──────── Text segment ────────

The 2014–15 Serbian Cup season was the ninth season of the Serbian national football tournament.

The competition started on 3 September 2014 and concluded with the Final on 20 May 2015.

The winner of the competition qualified for the 2015–16 UEFA Europa League.

Calendar

Preliminary round
A preliminary round was held in order to reduce the number of teams competing in the next round to 32. It consisted of 4 single-legged ties (due to the fact that Smederevo was dissolved leaving a vacancy in the preliminary round), with a penalty shoot-out as the decider, if the score was tied after 90 minutes. The bottom 5 teams from the 2013–14 Serbian First League took part, as well as the 4 regional cup winners and a Kosovo and Metohija representative. The draw contained seeded and unseeded teams. The bottom 5 teams from the 2013–14 Serbian First League (Inđija, Timok, Dolina, Teleoptik and Smederevo) were set as unseeded teams, with the 4 regional cup winners (Dorćol, Semendria 1924, Moravac Mrštane and ČSK Čelarevo) and the Kosovo and Metohija representative being set as seeded teams. The draw was held on 30 August 2014, and was regionalised to minimise expenses for the participating clubs. Because Smederevo withdrew from the cup, the Kosovo and Metohija representative received an automatic bye to the First round. The matches were played on 3 September 2014. In total, around 1250 spectators attended the games (average 313 per game).

──────── Supplied records ────────

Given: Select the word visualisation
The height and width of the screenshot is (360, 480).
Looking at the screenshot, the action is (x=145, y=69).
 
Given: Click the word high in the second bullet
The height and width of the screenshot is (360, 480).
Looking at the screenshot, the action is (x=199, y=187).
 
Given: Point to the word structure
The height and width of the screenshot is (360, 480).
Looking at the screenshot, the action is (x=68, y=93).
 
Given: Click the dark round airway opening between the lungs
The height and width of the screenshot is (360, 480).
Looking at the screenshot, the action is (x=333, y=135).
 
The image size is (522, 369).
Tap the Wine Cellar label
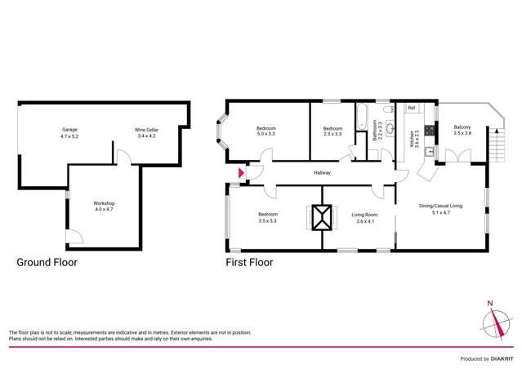(x=146, y=133)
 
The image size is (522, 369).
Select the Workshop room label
(x=102, y=207)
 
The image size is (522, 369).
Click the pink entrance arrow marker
(x=239, y=173)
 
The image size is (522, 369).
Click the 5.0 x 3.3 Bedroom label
(x=266, y=132)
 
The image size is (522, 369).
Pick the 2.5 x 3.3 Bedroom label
(x=332, y=132)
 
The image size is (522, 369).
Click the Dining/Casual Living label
(x=440, y=209)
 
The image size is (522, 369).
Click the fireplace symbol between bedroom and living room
(x=322, y=218)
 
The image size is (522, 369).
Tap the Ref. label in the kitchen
(x=413, y=109)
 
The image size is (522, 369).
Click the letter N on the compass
(x=490, y=305)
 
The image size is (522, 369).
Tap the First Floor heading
(x=249, y=263)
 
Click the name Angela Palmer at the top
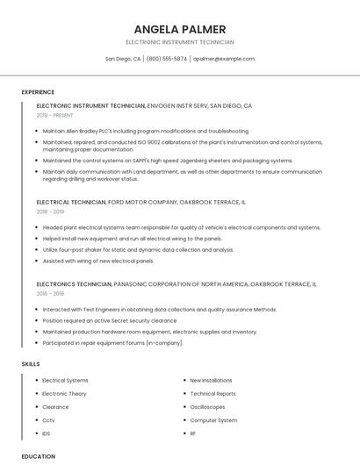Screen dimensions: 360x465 (x=179, y=29)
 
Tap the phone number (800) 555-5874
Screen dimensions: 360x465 (x=167, y=59)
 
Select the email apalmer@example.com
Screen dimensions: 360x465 (x=224, y=59)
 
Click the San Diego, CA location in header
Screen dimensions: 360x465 (x=123, y=59)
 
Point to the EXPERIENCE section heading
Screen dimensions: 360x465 (x=38, y=92)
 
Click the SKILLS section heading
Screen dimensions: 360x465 (x=30, y=363)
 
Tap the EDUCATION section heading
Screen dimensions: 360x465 (x=38, y=456)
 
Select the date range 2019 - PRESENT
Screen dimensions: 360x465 (x=55, y=115)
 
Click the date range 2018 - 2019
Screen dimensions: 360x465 (x=50, y=211)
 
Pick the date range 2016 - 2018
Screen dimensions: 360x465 (x=50, y=294)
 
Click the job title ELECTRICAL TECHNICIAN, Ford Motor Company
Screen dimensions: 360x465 (x=140, y=202)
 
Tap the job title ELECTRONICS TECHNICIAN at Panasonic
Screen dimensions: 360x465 (x=176, y=284)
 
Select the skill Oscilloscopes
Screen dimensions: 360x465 (x=207, y=406)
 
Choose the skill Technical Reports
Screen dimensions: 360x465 (x=212, y=393)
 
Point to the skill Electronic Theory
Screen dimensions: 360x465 (x=65, y=393)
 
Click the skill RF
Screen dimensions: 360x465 (x=193, y=433)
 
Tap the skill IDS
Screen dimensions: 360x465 (x=47, y=433)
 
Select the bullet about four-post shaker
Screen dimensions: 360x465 (x=138, y=249)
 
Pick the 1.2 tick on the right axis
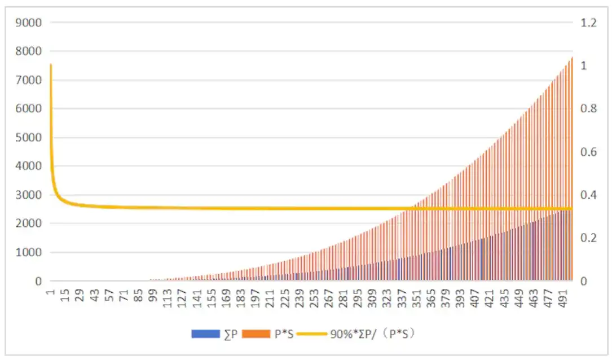(588, 23)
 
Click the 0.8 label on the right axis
(588, 109)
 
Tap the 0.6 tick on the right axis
(588, 152)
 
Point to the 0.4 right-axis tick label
(588, 195)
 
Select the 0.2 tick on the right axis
(588, 238)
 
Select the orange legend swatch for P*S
(256, 334)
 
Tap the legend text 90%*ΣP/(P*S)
(375, 334)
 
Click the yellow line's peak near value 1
(51, 65)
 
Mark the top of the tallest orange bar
(571, 57)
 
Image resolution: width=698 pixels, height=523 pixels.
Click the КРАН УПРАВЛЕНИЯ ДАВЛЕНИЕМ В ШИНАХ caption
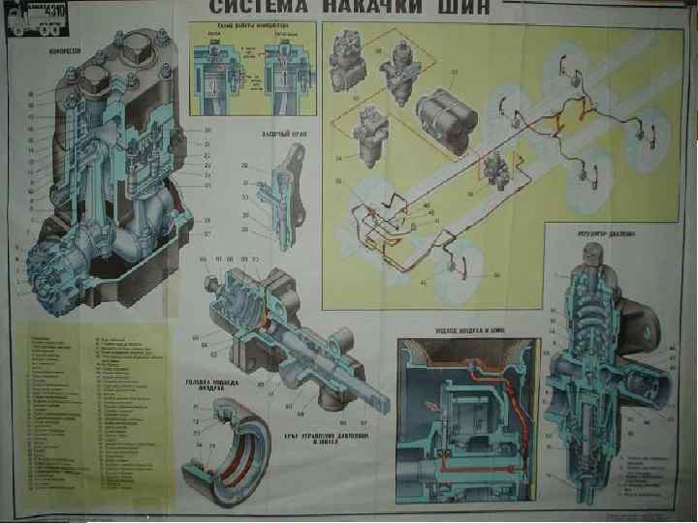pyautogui.click(x=311, y=437)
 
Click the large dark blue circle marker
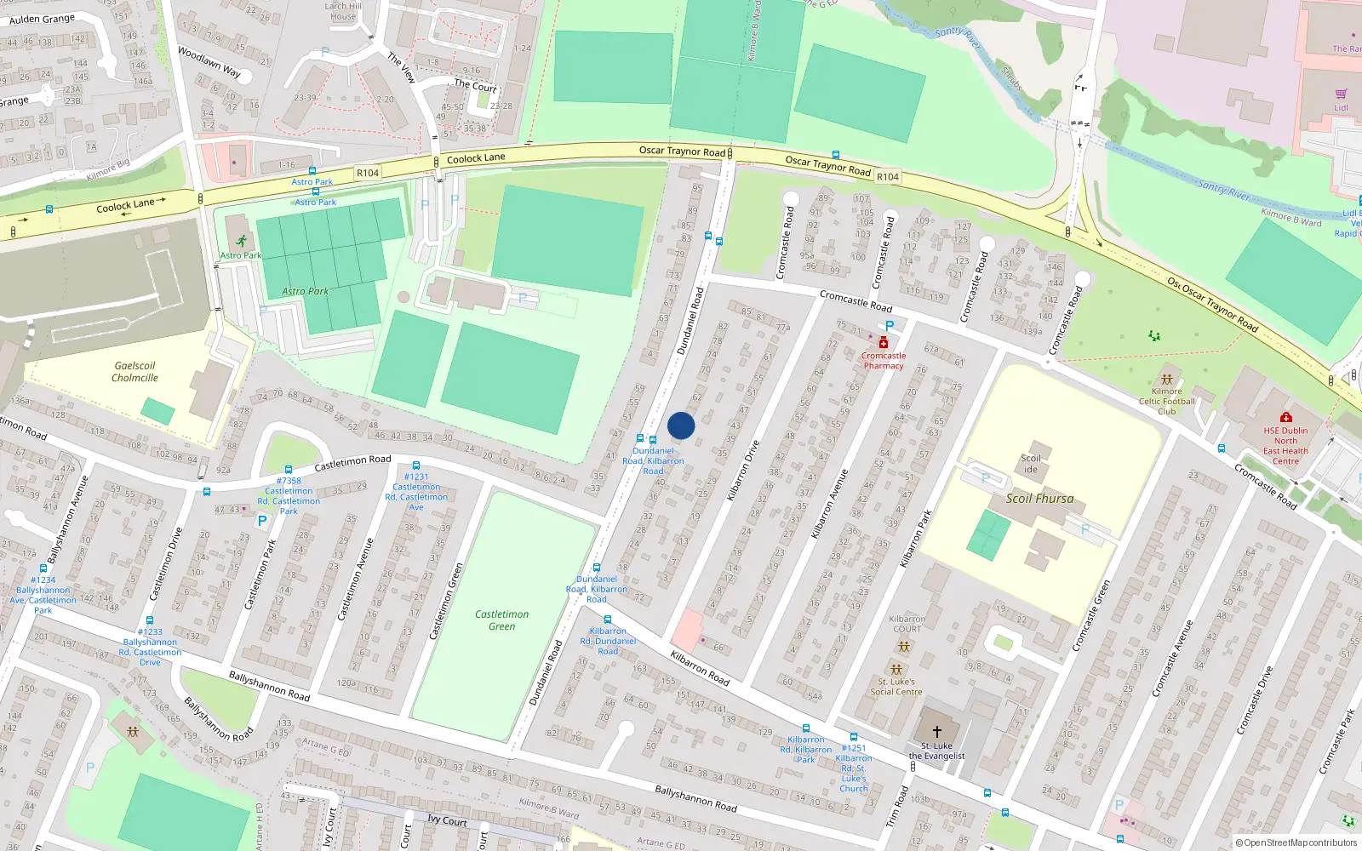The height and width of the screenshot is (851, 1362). coord(681,426)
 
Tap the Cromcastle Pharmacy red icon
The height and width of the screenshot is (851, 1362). coord(884,342)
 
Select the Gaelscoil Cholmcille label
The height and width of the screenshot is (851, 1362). coord(134,372)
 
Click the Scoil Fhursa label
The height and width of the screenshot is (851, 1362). coord(1039,499)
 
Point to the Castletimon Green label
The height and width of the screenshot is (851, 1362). coord(501,620)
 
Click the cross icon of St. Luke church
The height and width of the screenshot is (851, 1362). coord(936,732)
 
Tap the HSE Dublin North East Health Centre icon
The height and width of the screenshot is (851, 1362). coord(1285,417)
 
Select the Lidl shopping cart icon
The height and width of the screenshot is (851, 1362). coord(1342,94)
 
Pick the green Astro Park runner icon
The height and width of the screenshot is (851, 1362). coord(241,241)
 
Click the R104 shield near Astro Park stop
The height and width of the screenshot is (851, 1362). coord(368,173)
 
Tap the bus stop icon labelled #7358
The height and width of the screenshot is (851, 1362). coord(289,470)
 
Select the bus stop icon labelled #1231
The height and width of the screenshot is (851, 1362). coord(416,465)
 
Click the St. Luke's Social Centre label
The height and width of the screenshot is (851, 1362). coord(896,687)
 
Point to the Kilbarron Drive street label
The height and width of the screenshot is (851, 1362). coord(743,470)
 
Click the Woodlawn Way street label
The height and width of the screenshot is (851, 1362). coord(209,62)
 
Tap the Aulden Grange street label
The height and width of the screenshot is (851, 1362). coord(42,19)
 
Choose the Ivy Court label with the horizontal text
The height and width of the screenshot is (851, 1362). coord(447,820)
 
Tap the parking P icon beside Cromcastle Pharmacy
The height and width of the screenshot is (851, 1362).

────────

Set down word for word the part of the 2014–15 Serbian Cup text starting with "The 2014–15 Serbian" and going on through "UEFA Europa League.".

The output:
The 2014–15 Serbian Cup season was the ninth season of the Serbian national football tournament.

The competition started on 3 September 2014 and concluded with the Final on 20 May 2015.

The winner of the competition qualified for the 2015–16 UEFA Europa League.